Esses sinais internos indicam que o sofrimento psíquico ultrapassou a capacidade de manejo habitual e que talvez seja hora de considerar um afastamento temporário para cuidar da saúde mental.
Além dos sinais internos, existem sinais externos que não podem ser ignorados, quando colegas de trabalho e familiares notaram mudanças no comportamento: irritabilidade ou quedas no desempenho profissional. Ou quando um gestor aponta erros recorrentes ou pessoas próximas comentam que “você não parece bem”, então é hora de refletir.
Em geral, esses sinais externos confirmam o que o corpo já indicava, deixando claro que é o momento de pausar e buscar ajuda. Um atestado psicológico se torna um instrumento de proteção à saúde, não um privilégio. Lembre-se de que o atestado psicológico apenas justifica a ausência. O abono da falta requer atestado médico (FRANCO, 2024).
Como abordar o assunto com seu terapeuta?
Em sessão, começo perguntando: “O que você espera conquistar ao obter o atestado psicológico?” Essa reflexão alinha expectativas entre terapeuta e o paciente. Clareza de objetivos evita mal-entendidos e fortalece o vínculo clínico, condição essencial para pedir um atestado psicológico com segurança.

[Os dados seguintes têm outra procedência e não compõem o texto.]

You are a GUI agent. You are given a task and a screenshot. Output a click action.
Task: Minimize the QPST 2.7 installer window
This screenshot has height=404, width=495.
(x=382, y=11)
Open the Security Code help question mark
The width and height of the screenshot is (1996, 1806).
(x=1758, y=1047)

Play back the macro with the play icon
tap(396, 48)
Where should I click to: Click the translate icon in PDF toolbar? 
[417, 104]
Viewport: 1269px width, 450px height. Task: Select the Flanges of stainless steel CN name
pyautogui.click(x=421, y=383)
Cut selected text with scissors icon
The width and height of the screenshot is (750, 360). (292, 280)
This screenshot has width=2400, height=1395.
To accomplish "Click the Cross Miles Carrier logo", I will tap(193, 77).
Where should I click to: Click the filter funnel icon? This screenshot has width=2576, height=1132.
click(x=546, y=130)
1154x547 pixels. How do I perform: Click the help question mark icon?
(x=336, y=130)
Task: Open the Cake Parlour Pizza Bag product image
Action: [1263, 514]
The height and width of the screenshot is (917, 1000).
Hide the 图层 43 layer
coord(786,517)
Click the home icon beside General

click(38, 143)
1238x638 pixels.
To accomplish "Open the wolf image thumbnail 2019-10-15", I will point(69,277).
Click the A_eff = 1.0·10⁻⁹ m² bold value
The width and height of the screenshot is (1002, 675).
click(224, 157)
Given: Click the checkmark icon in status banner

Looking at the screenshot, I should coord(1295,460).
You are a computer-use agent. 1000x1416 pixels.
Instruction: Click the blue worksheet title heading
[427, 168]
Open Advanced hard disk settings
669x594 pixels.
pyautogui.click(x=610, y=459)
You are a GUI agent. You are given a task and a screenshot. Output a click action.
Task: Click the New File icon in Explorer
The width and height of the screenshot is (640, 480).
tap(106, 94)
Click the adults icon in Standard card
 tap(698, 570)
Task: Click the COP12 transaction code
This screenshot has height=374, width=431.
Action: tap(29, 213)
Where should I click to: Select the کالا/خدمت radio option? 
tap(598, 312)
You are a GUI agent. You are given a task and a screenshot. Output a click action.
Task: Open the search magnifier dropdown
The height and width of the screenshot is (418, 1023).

Depois, incentivo o paciente a adotar um tom colaborativo: “Doutor, venho enfrentando crises de pânico que incapacitariam minhas atividades pelo próximo mês; poderíamos discutir a possibilidade de emitir um atestado de psicólogo para meu empregador?“. Essa formulação demonstra respeito às restrições éticas e coloca o profissional como parceiro, não mero assinante de papéis.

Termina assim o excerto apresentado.